= GIVEN INFORMATION =
--- --- ---

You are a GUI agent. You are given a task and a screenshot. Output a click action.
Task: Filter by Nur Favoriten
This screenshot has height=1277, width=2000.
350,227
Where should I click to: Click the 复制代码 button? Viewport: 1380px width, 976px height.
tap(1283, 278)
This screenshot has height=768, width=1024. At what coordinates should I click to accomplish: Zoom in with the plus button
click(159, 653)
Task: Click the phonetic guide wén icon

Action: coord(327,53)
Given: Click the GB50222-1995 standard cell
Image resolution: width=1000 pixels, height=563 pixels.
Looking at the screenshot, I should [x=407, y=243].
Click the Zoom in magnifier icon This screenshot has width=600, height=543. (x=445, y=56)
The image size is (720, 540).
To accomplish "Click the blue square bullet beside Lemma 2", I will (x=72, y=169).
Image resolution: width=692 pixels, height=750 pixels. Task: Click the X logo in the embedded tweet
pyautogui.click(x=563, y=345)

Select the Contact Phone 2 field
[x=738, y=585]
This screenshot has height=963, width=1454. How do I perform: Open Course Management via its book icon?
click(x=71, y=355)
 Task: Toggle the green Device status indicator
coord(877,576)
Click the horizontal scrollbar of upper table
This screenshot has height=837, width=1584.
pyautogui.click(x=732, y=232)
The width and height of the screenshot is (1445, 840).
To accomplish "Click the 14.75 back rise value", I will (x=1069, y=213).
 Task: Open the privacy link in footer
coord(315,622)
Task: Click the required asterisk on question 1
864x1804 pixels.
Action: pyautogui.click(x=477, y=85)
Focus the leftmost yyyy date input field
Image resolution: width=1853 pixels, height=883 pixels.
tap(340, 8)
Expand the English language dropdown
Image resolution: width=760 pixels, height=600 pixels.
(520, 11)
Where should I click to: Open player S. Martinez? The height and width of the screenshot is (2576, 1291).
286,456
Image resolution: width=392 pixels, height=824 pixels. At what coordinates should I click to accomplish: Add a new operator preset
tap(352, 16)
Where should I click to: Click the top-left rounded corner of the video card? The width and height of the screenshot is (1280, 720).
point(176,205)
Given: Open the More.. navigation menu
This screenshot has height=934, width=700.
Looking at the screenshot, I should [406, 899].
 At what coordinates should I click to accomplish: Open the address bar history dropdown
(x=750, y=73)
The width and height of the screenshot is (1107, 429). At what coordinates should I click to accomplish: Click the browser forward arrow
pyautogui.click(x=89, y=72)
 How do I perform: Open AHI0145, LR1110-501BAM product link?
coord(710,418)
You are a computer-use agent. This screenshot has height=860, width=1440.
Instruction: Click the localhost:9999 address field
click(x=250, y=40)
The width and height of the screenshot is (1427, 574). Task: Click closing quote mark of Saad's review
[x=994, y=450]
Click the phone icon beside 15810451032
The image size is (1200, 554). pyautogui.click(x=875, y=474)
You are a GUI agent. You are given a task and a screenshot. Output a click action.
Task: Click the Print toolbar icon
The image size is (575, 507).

--- --- ---

= ACTIVITY =
Using the listing above, return exactly, and only, the lines from the one that contains "The width and height of the screenshot is (1107, 429)." through its last line, both included.

= EXERCISE ANSWER =
The width and height of the screenshot is (1107, 429). At what coordinates should I click to accomplish: Click the browser forward arrow
pyautogui.click(x=89, y=72)
 How do I perform: Open AHI0145, LR1110-501BAM product link?
coord(710,418)
You are a computer-use agent. This screenshot has height=860, width=1440.
Instruction: Click the localhost:9999 address field
click(x=250, y=40)
The width and height of the screenshot is (1427, 574). Task: Click closing quote mark of Saad's review
[x=994, y=450]
Click the phone icon beside 15810451032
The image size is (1200, 554). pyautogui.click(x=875, y=474)
You are a GUI agent. You are given a task and a screenshot. Output a click action.
Task: Click the Print toolbar icon
The image size is (575, 507).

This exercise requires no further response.